How did we get to the point we are at today in our modern western civilization? How did greed, corruption and selfishness become so prevalent? How did our lives get so busy, our frustrations so many, and our sense of contentment and achievement so hard won?
We live in an atmosphere charged with the expectancy of change. We are in a time period which some purport to be the end of the earth’s geological Cenozoic era. Some culture-watchers, cosmologists and theologians believe the era in which we are living needs to be the period for forging a whole new paradigm; that the old operational ideas have outlived their usefulness, en masse, and are now just causing harm. The evidence of this is becoming increasingly apparent.
The shifting consciousness around humanity’s place on the planet and our use of its resources is a prime example of this perceptual shift. Certainly, there have been recent events that support this hypothesis.
When people talk about “shifting the paradigm” I take this to mean changing the “standard operating procedure” as it relates to those cultural norms that have evolved, particularly since the advent of the industrial revolution.

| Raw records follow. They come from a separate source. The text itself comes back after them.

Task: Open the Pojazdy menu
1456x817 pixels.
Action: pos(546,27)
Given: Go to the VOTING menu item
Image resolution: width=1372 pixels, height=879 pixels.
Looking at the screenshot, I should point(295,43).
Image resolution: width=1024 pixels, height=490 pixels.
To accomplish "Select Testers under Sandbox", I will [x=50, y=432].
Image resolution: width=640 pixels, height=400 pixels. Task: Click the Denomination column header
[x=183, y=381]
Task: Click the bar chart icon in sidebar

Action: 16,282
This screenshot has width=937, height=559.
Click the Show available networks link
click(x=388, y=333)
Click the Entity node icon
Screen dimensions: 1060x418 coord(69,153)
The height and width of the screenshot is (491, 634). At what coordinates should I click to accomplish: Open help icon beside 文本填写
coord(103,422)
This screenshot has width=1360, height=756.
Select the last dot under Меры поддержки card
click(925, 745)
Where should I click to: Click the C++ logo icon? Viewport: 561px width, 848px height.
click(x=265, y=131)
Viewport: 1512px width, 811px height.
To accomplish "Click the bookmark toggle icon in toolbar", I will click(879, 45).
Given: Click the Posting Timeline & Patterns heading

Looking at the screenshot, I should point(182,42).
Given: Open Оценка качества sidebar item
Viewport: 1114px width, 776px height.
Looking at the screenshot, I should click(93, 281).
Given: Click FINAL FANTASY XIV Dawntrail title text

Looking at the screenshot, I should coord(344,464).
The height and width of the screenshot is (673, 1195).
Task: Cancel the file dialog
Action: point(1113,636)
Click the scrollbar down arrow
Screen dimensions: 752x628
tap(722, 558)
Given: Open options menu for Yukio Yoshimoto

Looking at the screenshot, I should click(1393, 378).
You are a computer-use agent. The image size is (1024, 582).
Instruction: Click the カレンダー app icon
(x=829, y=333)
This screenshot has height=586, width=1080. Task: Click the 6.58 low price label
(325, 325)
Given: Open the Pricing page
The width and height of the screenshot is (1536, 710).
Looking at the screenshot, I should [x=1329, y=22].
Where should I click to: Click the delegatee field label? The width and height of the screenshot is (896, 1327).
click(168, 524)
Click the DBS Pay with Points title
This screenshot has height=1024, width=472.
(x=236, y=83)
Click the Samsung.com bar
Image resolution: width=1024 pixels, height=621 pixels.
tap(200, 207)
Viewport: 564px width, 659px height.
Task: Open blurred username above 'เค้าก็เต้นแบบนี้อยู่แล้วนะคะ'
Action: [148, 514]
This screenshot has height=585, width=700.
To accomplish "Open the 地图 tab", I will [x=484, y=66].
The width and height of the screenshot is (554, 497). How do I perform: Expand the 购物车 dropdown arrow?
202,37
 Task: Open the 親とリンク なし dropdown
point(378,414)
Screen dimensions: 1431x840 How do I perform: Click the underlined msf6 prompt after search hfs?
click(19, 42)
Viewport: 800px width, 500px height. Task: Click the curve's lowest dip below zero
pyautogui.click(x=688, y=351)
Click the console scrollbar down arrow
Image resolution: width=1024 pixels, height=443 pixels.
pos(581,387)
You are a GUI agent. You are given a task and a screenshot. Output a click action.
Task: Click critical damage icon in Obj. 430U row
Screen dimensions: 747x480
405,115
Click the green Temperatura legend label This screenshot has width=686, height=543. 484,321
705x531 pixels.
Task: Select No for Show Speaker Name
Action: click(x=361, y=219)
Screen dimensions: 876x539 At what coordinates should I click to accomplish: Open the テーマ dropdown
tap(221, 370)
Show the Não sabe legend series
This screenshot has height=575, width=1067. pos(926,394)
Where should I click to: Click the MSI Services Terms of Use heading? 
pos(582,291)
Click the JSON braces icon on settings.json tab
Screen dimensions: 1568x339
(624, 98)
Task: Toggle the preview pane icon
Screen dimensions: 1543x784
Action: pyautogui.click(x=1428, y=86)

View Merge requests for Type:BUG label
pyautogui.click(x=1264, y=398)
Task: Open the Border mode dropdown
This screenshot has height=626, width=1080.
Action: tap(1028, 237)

This work can be contributed to by anyone, I believe, through independent, personal action. Creating cultural change through personal responsibility that manifests in ones actions. It is the old “pebble in the water creating ripples” motif. Moving Beauty out of the abstract and back into the realm of the concrete, where it actually resides, is key to a successful cultural and values shift.
To this end I propose evolving a 21st century applied philosophy of Beauty: “The Way of Beauty.” This Way introduces “The 18 Practices of Beauty.” These are primarily guidelines on what to explore and what to do (practice) to evoke, nurture and support beauty-full choices in the everyday living arts to better heal ourselves and our spiritual and physical environments — and through these individual actions and choices — eventually our very culture.
It has become critical now at this juncture that the term “Beauty” be reclaimed, and its concept be understood at a far deeper, truer level to be embraced and revered by humankind.
We must move from giving only lip-service born of abstract philosophical theory (“Truth, Beauty, and Goodness”) into behavioral practices born of value shifts based in a new, emergent paradigm.